Would you retype each record exactly as given?
§ §
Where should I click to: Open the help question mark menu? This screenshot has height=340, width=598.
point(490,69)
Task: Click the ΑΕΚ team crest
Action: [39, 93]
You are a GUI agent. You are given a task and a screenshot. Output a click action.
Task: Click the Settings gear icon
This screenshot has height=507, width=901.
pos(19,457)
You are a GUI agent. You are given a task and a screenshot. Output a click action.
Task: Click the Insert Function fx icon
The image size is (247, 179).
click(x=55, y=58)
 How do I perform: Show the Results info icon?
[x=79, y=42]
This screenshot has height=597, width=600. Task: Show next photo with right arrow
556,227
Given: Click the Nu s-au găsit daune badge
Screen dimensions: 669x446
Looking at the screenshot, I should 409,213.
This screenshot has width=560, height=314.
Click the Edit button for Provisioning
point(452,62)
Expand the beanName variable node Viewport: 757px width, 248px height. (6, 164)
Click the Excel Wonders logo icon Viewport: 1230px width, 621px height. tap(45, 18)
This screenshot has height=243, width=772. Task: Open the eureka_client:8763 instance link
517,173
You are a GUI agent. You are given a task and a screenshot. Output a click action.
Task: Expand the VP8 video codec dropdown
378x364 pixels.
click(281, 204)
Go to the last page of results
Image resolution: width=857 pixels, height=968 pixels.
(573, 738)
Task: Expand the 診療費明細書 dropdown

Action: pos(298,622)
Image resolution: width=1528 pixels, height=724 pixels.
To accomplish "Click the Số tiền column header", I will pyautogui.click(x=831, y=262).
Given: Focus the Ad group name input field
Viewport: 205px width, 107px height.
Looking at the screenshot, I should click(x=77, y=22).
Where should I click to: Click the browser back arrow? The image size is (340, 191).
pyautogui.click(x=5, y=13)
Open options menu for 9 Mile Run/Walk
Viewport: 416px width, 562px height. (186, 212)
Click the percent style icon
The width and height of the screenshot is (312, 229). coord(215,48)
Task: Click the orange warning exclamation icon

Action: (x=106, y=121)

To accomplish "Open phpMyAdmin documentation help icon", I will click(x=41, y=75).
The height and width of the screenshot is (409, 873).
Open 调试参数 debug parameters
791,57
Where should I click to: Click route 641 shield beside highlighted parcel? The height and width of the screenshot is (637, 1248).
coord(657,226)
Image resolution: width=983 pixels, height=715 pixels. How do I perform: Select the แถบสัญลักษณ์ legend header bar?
§ §
● **RESULT OF THE TASK**:
Where should I click to: Open the help question mark menu? This screenshot has height=340, width=598.
point(490,69)
Task: Click the ΑΕΚ team crest
Action: [39, 93]
You are a GUI agent. You are given a task and a screenshot. Output a click action.
Task: Click the Settings gear icon
This screenshot has height=507, width=901.
pos(19,457)
You are a GUI agent. You are given a task and a screenshot. Output a click action.
Task: Click the Insert Function fx icon
The image size is (247, 179).
click(x=55, y=58)
 How do I perform: Show the Results info icon?
[x=79, y=42]
This screenshot has height=597, width=600. Task: Show next photo with right arrow
556,227
Given: Click the Nu s-au găsit daune badge
Screen dimensions: 669x446
Looking at the screenshot, I should 409,213.
This screenshot has width=560, height=314.
Click the Edit button for Provisioning
point(452,62)
Expand the beanName variable node Viewport: 757px width, 248px height. (6, 164)
Click the Excel Wonders logo icon Viewport: 1230px width, 621px height. tap(45, 18)
This screenshot has height=243, width=772. Task: Open the eureka_client:8763 instance link
517,173
You are a GUI agent. You are given a task and a screenshot. Output a click action.
Task: Expand the VP8 video codec dropdown
378x364 pixels.
click(281, 204)
Go to the last page of results
Image resolution: width=857 pixels, height=968 pixels.
(573, 738)
Task: Expand the 診療費明細書 dropdown

Action: pos(298,622)
Image resolution: width=1528 pixels, height=724 pixels.
To accomplish "Click the Số tiền column header", I will pyautogui.click(x=831, y=262).
Given: Focus the Ad group name input field
Viewport: 205px width, 107px height.
Looking at the screenshot, I should click(x=77, y=22).
Where should I click to: Click the browser back arrow? The image size is (340, 191).
pyautogui.click(x=5, y=13)
Open options menu for 9 Mile Run/Walk
Viewport: 416px width, 562px height. (186, 212)
Click the percent style icon
The width and height of the screenshot is (312, 229). coord(215,48)
Task: Click the orange warning exclamation icon

Action: (x=106, y=121)

To accomplish "Open phpMyAdmin documentation help icon", I will click(x=41, y=75).
The height and width of the screenshot is (409, 873).
Open 调试参数 debug parameters
791,57
Where should I click to: Click route 641 shield beside highlighted parcel? The height and width of the screenshot is (637, 1248).
coord(657,226)
Image resolution: width=983 pixels, height=715 pixels. How do I perform: Select the แถบสัญลักษณ์ legend header bar?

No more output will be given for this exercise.